Task description: Which lines run from the start of the material below through the line containing "Masuk (603, 56)"? Retype them exactly, pictures excluded.

Information given:
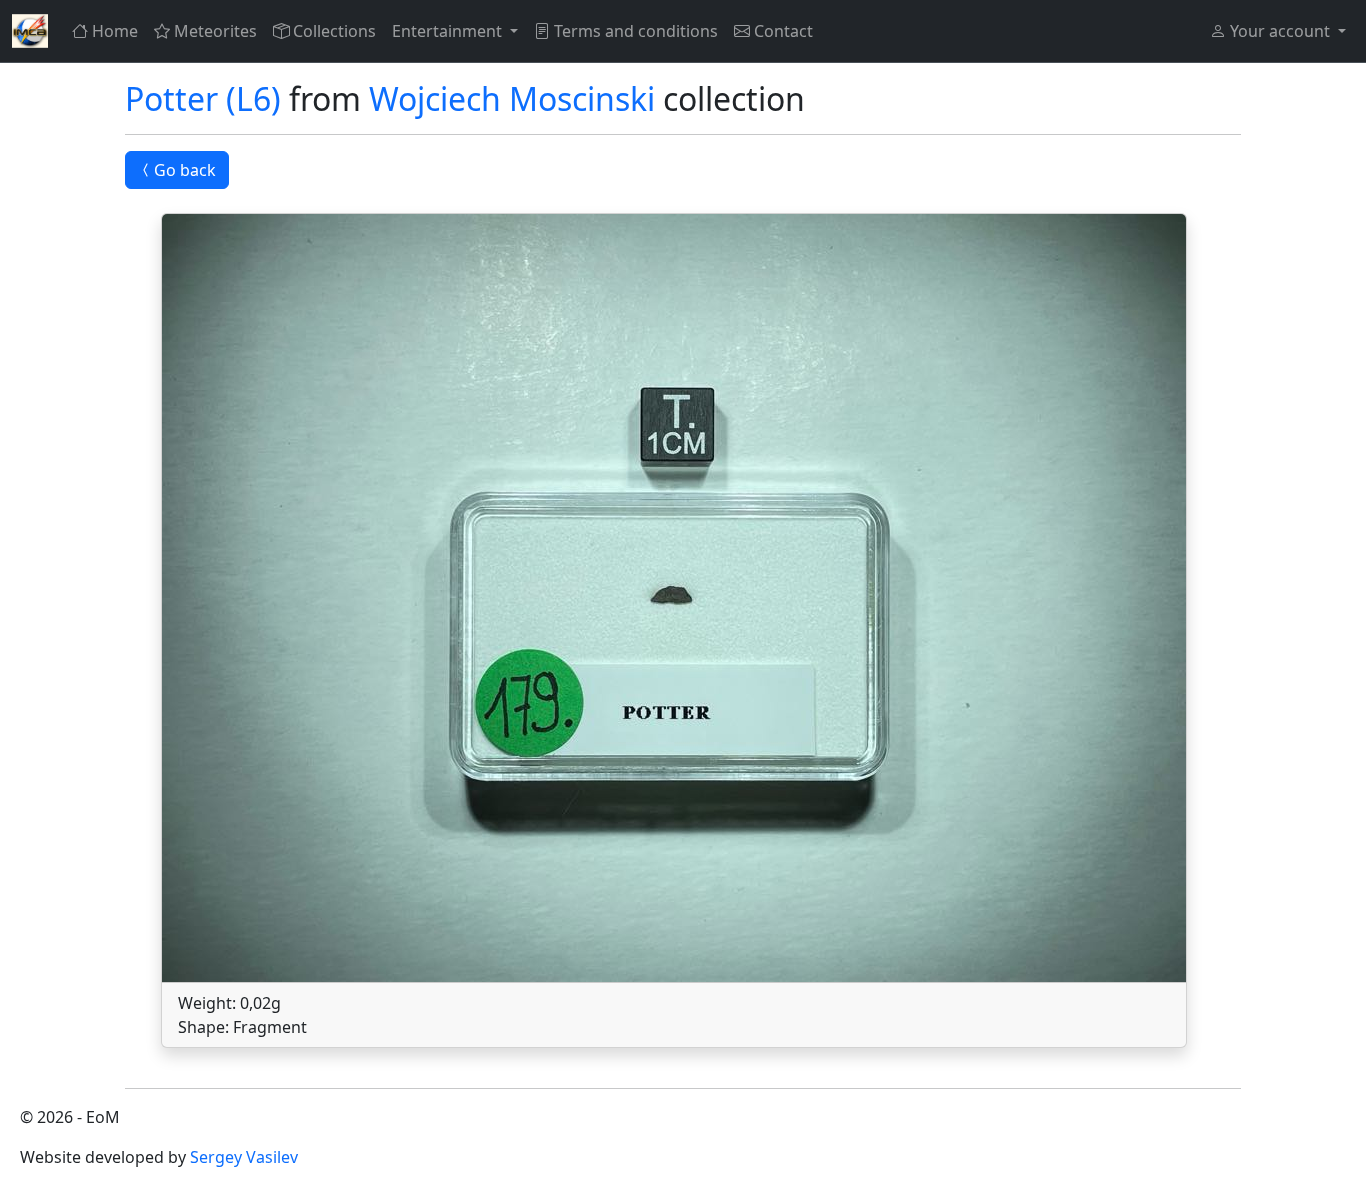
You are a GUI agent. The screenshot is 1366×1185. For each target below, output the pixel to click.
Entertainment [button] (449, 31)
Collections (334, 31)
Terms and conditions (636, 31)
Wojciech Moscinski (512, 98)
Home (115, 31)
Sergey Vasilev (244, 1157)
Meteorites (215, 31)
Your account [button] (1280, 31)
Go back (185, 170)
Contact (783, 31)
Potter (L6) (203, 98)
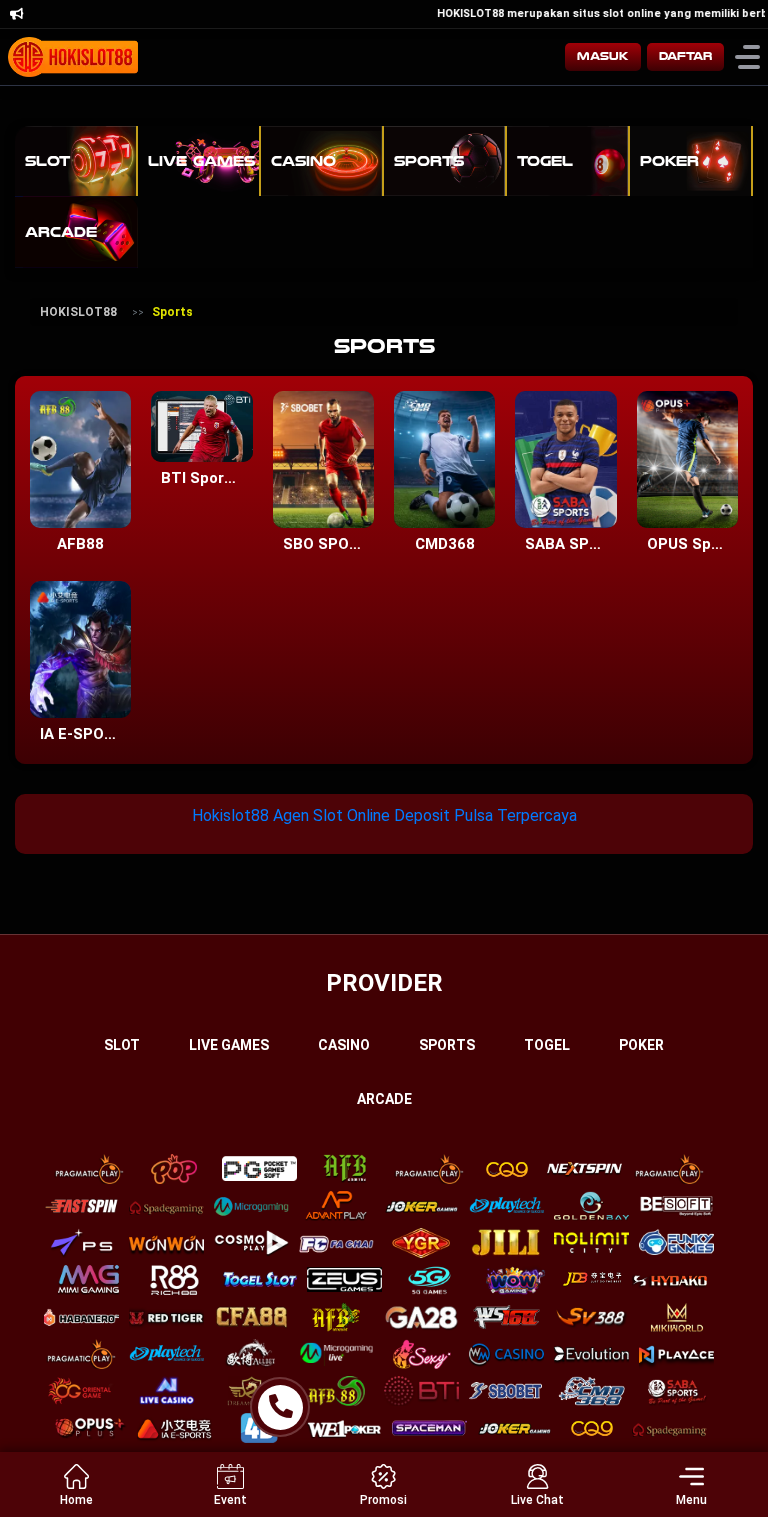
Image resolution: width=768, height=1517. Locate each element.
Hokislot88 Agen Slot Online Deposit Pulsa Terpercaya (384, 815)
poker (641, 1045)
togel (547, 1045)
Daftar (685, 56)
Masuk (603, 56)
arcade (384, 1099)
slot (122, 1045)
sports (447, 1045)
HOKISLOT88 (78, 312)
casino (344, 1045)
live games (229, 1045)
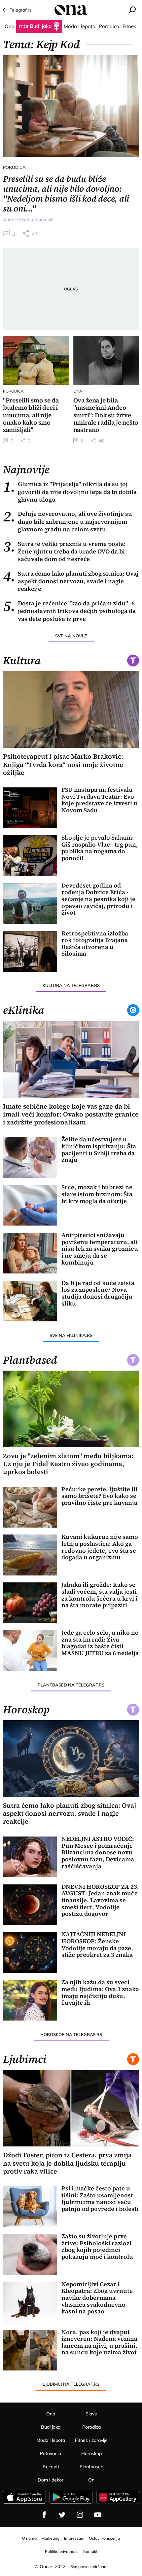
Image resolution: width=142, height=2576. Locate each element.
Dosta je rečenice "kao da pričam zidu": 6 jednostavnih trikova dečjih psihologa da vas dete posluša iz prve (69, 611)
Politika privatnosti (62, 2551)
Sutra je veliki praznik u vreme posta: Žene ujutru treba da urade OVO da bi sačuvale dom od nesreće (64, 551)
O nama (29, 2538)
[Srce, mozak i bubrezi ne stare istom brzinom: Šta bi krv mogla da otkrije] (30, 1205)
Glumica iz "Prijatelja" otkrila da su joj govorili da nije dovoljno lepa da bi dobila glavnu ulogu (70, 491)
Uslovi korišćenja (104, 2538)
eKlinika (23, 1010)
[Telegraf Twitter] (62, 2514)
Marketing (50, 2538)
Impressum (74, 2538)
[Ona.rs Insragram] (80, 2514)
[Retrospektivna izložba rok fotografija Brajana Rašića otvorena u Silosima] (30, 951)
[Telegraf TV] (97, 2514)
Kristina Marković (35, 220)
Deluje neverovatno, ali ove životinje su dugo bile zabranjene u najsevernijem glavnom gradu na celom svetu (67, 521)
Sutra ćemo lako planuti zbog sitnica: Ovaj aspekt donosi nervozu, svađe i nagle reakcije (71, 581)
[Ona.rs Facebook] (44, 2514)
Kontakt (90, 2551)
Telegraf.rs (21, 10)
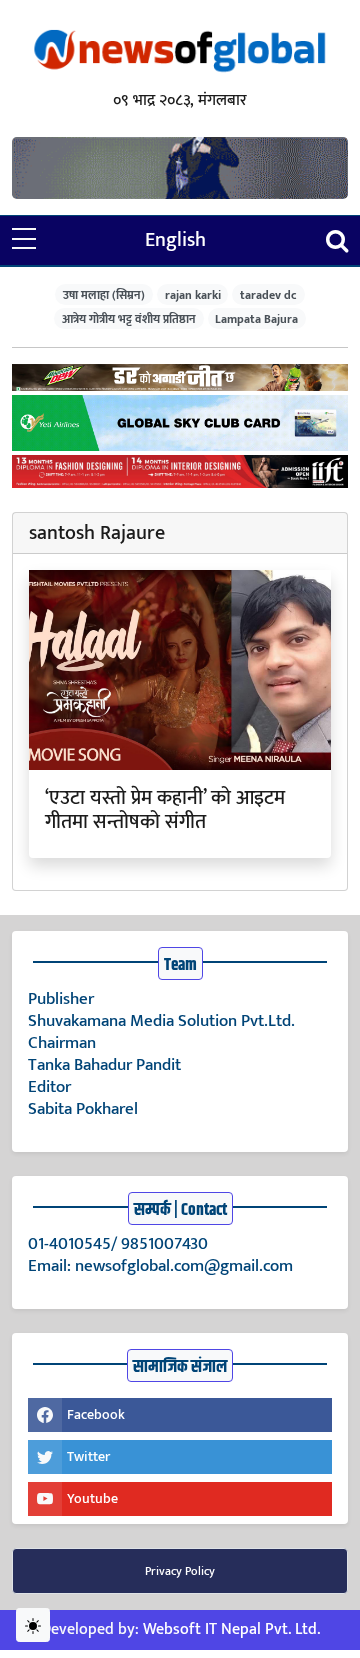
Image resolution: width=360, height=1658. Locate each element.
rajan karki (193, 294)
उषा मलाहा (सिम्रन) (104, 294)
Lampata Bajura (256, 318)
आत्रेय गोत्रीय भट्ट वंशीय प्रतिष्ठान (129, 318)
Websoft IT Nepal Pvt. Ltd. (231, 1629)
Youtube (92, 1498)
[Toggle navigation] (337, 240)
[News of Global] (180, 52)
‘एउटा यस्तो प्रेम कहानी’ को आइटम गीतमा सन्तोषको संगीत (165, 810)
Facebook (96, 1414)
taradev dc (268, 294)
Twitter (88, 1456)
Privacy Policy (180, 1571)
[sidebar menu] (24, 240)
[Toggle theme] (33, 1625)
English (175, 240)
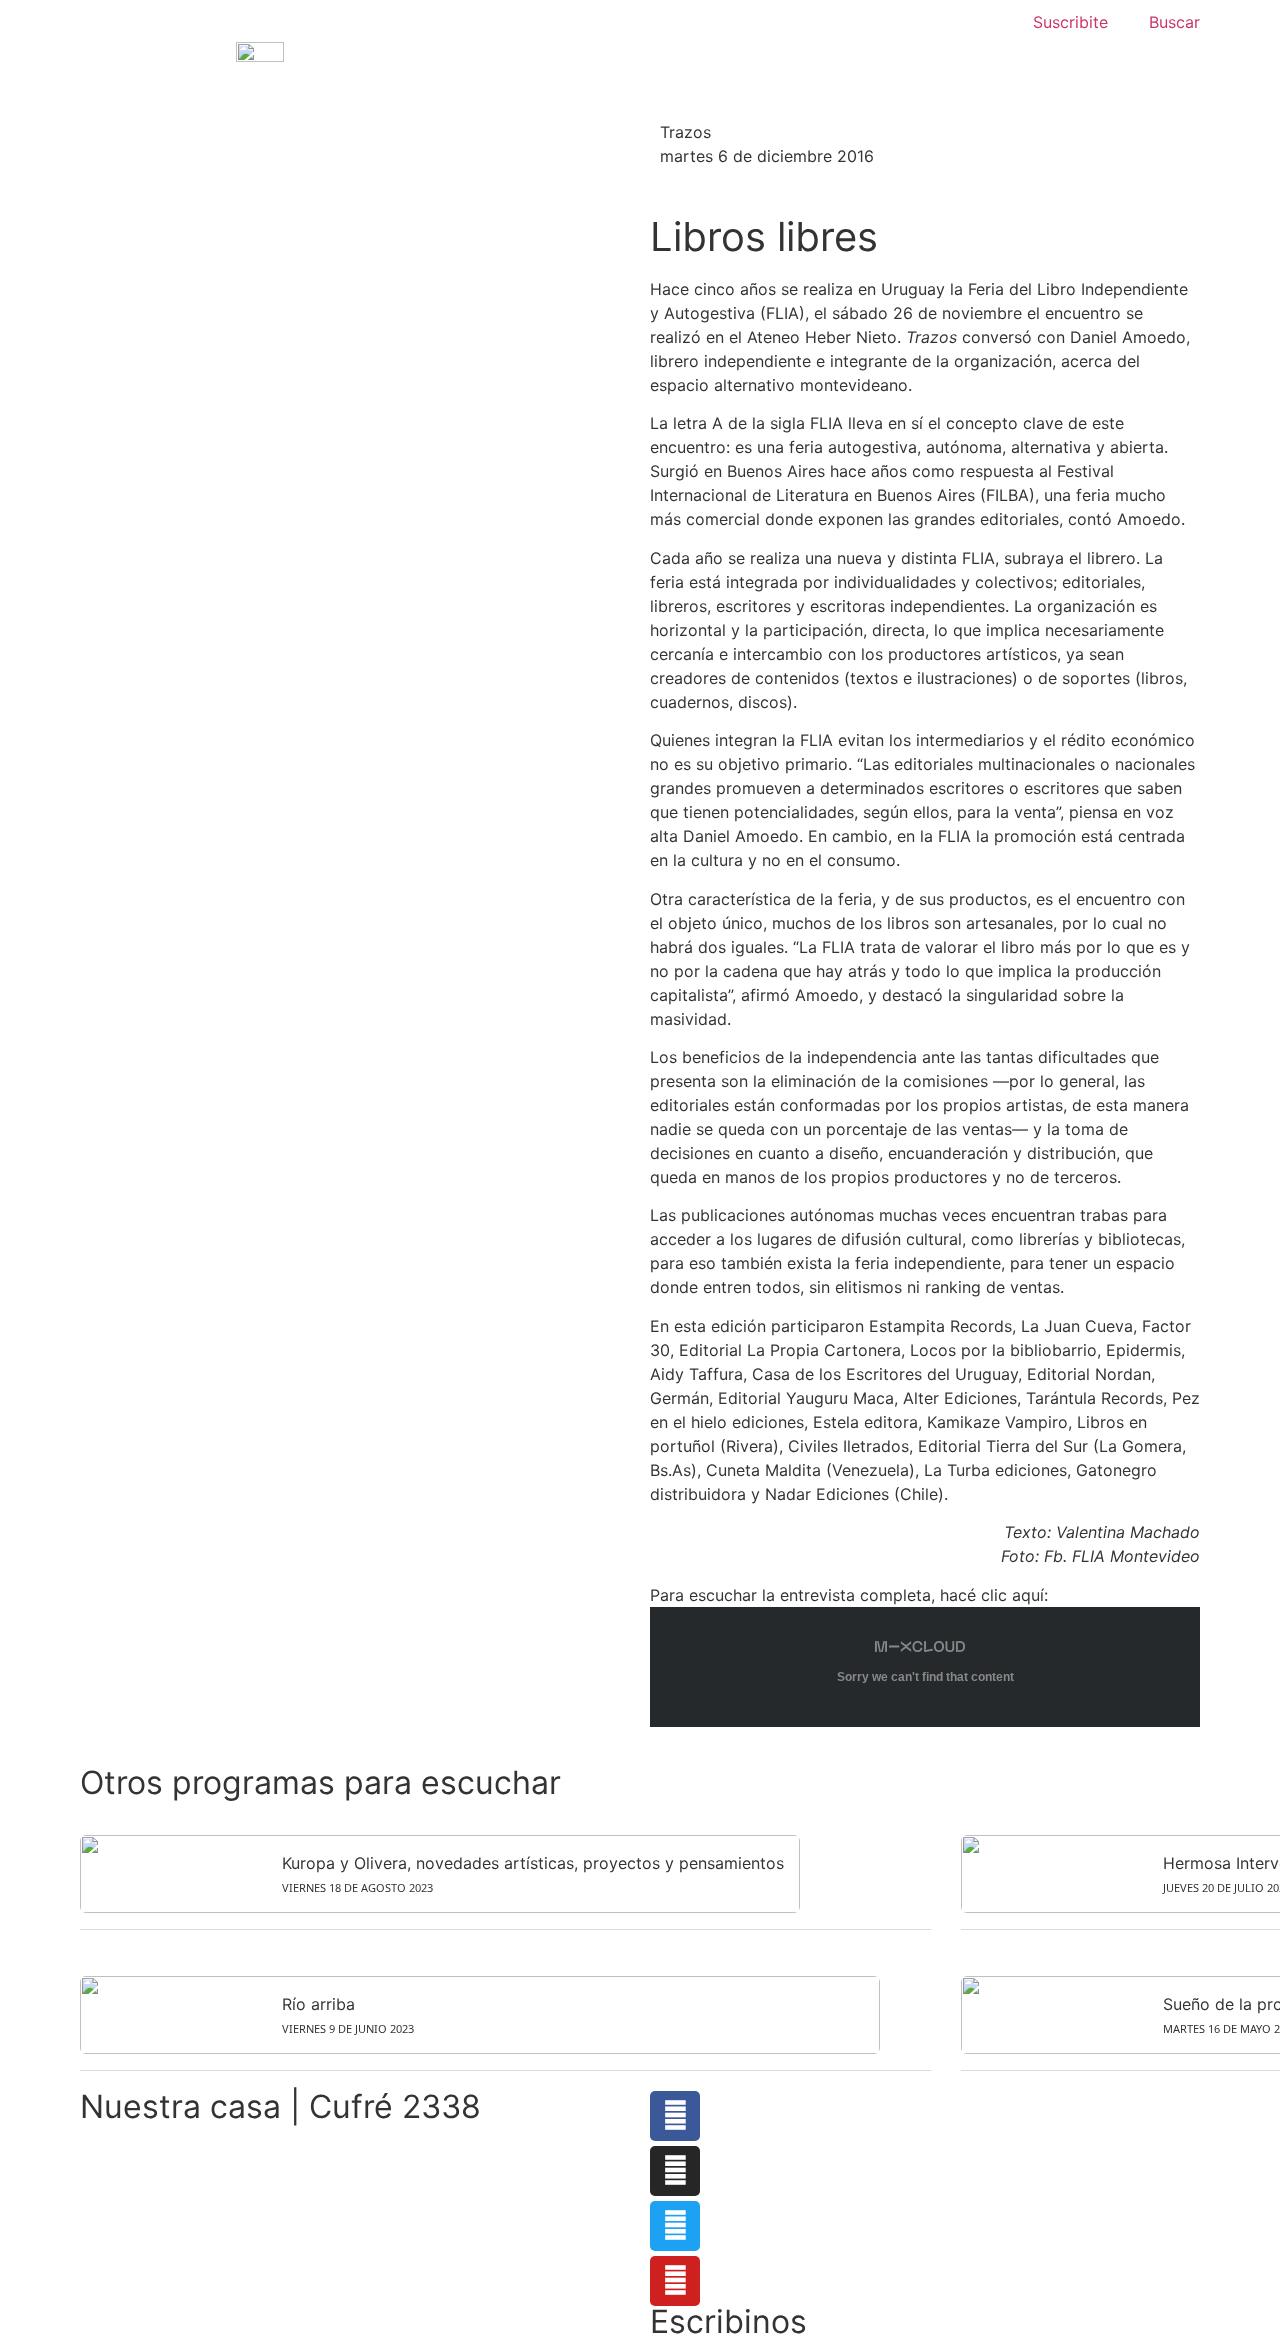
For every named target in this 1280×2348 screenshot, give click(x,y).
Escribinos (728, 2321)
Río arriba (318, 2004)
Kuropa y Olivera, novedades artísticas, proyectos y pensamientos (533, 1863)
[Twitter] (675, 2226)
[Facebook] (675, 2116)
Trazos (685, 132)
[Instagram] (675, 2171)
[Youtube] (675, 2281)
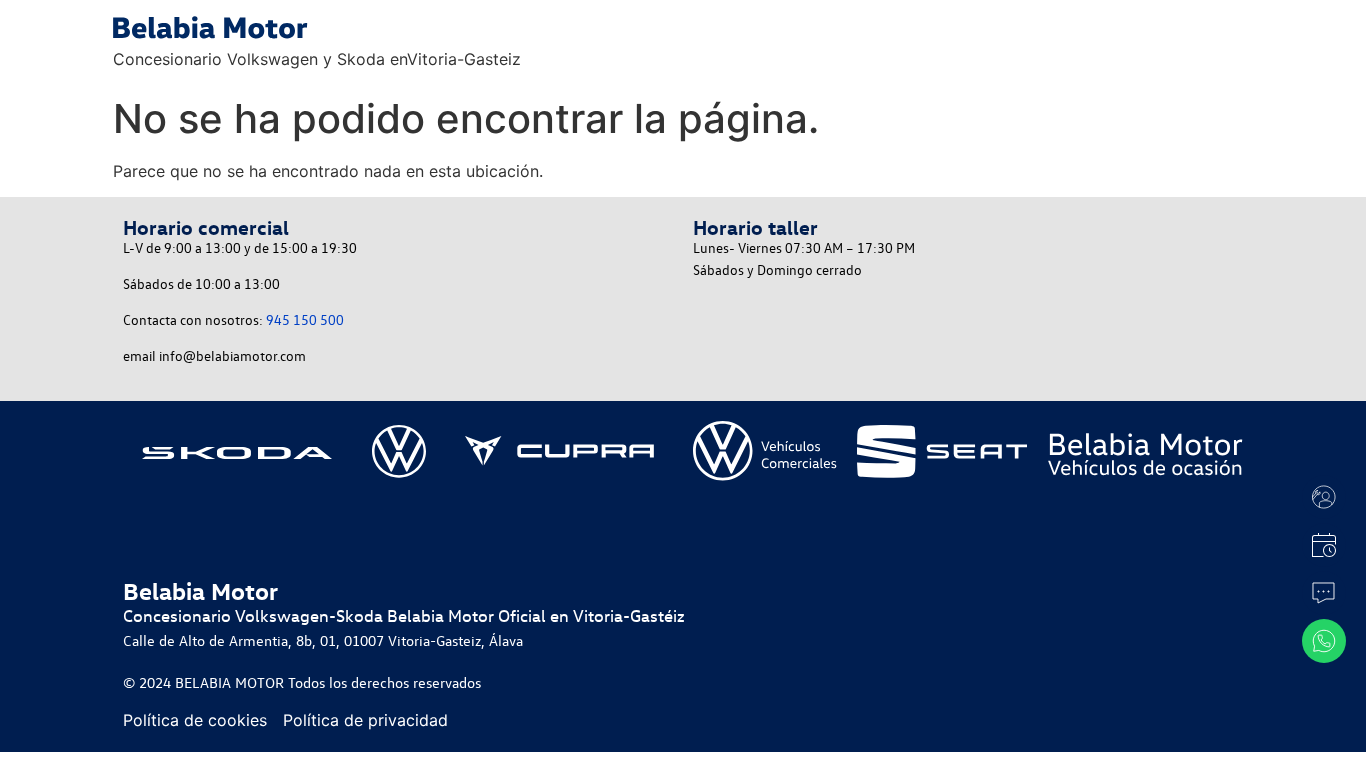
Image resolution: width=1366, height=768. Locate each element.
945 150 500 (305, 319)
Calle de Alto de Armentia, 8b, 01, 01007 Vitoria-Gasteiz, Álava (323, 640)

Exercise answer:
You are a GUI agent. The screenshot is 1366×1185. For each target below, output the pixel to click.
Entertainment [button] (449, 31)
Collections (334, 31)
Terms and conditions (636, 31)
Wojciech Moscinski (512, 98)
Home (115, 31)
Sergey Vasilev (244, 1157)
Meteorites (215, 31)
Your account [button] (1280, 31)
Go back (185, 170)
Contact (783, 31)
Potter (L6) (203, 98)
Image resolution: width=768, height=1517. Locate each element.
Hokislot88 Agen Slot Online Deposit Pulsa Terpercaya (384, 815)
poker (641, 1045)
togel (547, 1045)
Daftar (685, 56)
Masuk (603, 56)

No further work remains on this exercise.